EUR: How the flu virus works
30 Apr 2009 2:37 AM
PARIS, April 29 AFP - The influenza virus is a tiny, redoubtable foe that survives by stealth and sheer numbers.
Seen through an electron microscope, it resembles a spiky ball, comprising a protective shell studded with rods. It measures around 100 nanometres (100 billionths of a metre) across, which is about a thousand times smaller than a bacterium.
Because it is so minute, the virus is unable to carry around the enzyme tool-kit that it needs to reproduce. Instead, it hijacks the machinery of cells in the throat, nose and lungs to do this.
It first enters the nose or mouth, inhaled in droplets expelled by a cough or a sneeze by an infected person.
A virus can also survive on surfaces for up to 72 hours, depending on the type of surface, temperature and humidity.
This means the virus can picked up on the fingers and transferred to the mucous membranes if the person touches their nose, eyes or mouth.
The virus uses its spike to bind to, and then invade an epithelial cell in the respiratory tract.
Once inside, it releases a package of genetic instructions, called RNA, that use the cell's machinery to make parts for new virus particles.
The parts are knitted together to form hundreds of new virus particles that then burst out of the now wrecked cell and go on to infect other cells.
Cells that are attacked in the throat, lungs and muscles give rise to the classic symptoms of a sore throat, respiratory wheeze and muscle ache.
The high fever that is also a hallmark of flu is a response of the immune system against the invader. This defensive reaction continues until the viruses are eliminated.
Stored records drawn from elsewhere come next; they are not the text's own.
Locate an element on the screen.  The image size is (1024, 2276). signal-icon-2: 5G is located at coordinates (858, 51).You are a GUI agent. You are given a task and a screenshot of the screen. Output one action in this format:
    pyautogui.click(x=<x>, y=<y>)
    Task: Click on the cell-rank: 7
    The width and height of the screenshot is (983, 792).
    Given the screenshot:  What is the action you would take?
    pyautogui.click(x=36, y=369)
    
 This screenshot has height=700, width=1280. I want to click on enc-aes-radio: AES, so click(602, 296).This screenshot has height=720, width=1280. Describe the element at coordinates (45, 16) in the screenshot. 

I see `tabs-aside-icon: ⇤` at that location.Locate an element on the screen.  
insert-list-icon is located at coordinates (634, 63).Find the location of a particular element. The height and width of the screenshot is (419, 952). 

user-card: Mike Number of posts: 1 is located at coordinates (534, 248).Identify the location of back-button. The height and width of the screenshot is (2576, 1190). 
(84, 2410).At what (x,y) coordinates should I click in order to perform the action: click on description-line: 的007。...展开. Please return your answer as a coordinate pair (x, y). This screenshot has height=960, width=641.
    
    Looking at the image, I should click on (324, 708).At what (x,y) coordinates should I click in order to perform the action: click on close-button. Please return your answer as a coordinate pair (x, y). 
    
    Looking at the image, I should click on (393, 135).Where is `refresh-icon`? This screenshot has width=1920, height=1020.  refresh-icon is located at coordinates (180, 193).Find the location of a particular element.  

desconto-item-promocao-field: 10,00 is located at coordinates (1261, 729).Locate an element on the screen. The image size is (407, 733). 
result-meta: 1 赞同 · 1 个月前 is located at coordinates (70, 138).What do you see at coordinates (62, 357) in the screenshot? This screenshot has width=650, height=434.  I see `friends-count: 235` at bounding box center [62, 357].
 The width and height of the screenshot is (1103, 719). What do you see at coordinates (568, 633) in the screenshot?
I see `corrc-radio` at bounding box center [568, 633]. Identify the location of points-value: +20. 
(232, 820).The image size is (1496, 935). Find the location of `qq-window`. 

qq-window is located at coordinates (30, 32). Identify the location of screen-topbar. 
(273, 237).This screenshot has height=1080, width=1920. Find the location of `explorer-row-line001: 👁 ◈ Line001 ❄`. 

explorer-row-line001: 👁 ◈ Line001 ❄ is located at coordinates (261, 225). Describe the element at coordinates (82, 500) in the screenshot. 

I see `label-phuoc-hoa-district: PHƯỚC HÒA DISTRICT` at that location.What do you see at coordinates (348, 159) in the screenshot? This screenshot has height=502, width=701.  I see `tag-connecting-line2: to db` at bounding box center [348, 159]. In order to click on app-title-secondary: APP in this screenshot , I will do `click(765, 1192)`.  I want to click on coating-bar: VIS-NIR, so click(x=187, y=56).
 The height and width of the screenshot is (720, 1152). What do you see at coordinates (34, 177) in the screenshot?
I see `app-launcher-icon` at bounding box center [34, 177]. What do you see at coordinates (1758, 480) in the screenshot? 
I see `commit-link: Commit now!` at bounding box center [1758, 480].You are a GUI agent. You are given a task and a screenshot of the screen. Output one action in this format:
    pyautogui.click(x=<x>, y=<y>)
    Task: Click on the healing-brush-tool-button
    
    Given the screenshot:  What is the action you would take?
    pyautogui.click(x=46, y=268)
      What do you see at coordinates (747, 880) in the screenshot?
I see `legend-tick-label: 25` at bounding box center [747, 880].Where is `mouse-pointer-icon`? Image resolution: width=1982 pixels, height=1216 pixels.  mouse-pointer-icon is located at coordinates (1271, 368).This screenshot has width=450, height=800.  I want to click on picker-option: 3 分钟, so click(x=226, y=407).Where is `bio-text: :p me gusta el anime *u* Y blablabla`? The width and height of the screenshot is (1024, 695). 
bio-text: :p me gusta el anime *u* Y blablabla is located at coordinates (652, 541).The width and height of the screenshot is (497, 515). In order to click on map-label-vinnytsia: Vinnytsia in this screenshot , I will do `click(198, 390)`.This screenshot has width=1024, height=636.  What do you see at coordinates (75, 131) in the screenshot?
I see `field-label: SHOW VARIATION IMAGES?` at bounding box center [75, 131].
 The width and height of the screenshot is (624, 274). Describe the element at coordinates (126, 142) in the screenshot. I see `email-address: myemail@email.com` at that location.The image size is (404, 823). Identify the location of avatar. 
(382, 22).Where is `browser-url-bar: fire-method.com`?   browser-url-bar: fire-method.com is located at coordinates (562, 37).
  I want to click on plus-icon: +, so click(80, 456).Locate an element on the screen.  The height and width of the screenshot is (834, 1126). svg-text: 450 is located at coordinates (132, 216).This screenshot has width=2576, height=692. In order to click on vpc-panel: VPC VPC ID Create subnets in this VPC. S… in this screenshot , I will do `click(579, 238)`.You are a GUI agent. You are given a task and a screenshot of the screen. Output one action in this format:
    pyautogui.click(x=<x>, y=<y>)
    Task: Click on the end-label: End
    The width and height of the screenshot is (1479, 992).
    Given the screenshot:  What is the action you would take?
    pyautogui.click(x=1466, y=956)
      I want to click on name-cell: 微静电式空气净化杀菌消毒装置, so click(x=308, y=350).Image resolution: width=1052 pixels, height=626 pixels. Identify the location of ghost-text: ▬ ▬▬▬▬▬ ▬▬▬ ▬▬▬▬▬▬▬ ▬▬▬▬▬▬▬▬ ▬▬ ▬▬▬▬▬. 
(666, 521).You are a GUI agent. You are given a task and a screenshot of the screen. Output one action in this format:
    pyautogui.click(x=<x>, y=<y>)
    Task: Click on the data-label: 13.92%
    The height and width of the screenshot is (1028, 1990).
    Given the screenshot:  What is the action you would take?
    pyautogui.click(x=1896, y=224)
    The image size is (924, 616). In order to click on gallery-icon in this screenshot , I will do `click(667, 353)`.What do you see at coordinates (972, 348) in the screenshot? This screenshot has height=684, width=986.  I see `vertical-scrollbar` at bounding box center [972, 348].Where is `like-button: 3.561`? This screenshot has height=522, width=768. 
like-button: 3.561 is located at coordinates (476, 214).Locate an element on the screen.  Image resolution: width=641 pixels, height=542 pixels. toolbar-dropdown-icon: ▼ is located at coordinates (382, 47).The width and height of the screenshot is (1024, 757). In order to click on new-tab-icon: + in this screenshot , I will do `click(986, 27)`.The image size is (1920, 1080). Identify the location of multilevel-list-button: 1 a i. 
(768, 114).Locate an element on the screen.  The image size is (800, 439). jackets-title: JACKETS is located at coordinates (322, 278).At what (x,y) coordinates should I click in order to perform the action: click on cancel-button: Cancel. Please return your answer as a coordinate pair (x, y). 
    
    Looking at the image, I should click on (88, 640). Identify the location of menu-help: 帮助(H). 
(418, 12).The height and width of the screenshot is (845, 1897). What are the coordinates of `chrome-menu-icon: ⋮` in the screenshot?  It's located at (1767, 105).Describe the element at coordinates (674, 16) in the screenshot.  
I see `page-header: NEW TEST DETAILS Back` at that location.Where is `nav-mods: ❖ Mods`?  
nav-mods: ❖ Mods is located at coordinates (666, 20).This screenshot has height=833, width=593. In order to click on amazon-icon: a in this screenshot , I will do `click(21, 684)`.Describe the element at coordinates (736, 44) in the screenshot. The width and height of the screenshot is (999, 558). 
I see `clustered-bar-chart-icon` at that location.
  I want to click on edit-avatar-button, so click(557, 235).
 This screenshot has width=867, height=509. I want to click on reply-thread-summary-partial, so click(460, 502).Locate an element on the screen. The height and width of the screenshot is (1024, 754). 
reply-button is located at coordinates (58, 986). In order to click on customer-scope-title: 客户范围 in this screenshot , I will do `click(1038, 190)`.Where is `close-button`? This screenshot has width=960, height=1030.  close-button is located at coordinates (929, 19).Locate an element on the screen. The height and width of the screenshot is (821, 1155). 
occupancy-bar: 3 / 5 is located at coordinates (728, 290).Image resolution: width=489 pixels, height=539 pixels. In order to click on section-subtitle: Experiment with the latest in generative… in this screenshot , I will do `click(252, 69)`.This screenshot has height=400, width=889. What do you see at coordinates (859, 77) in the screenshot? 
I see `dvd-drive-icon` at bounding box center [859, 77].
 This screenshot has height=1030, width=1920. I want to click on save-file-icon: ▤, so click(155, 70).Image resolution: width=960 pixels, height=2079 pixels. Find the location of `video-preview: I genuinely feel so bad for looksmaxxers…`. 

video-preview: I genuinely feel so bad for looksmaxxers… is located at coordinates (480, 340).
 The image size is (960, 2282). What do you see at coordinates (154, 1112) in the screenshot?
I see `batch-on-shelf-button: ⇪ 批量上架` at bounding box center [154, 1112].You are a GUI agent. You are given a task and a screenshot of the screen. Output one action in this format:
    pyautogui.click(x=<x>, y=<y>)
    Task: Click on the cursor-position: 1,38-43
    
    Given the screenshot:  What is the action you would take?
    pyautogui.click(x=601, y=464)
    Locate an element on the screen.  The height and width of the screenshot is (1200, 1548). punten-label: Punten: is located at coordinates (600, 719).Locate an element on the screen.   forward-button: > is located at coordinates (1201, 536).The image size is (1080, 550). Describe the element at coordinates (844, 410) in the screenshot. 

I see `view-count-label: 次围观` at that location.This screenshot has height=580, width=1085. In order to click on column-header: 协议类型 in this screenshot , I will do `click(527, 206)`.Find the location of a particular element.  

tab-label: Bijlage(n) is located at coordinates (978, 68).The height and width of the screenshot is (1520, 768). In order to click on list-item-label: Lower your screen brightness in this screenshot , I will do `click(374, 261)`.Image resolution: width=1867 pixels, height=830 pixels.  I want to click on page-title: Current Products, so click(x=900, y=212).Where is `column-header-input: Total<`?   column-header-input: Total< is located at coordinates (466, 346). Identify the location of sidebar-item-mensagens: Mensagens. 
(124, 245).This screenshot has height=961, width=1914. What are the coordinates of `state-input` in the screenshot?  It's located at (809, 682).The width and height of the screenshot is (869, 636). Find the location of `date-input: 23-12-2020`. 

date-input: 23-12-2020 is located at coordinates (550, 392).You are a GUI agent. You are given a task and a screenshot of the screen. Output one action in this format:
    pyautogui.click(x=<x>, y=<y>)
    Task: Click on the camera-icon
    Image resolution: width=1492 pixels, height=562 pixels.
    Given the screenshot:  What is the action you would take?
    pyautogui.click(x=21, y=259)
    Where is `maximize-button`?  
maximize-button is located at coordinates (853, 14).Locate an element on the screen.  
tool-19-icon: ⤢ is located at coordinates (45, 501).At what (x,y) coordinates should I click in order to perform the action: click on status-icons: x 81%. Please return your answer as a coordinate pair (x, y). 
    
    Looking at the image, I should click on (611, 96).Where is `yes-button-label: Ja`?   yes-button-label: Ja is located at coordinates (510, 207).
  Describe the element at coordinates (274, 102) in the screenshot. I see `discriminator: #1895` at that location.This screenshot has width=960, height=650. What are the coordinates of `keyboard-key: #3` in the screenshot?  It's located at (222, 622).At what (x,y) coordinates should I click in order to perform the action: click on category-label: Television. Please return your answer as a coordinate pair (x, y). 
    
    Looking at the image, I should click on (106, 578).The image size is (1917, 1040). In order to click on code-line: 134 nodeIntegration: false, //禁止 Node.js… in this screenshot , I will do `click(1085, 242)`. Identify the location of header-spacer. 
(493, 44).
Most people recover without complications after a week or two, but the disease can be dangerous for people with a chronic condition such as asthma or heart disease, or for the elderly, very young and others with a weaker immune system.
It can also lead to bacterial infection, such as bronchitis or life-threatening pneumonia.
Flu viruses fall into three main families.
Type A, the commonest, not only circulates among humans but also among birds and pigs, providing a unique opportunity to acquire new genetic variants that can leap the species barrier and spark a pandemic.
Type B can also cause epidemics, but usually produces a milder disease than Type A. Type C viruses, like Type B, are humans-only pathogens but have never been associated with a large epidemic.
Virus families are further sub-divided according to their two surface proteins, haemagglutinin (H) and neuraminidase (N).
Mexico's swine flu virus has sparked alarm because it it presents a new genetic mix for which there may be no immunity and for which it will take months to devise and produce a vaccine.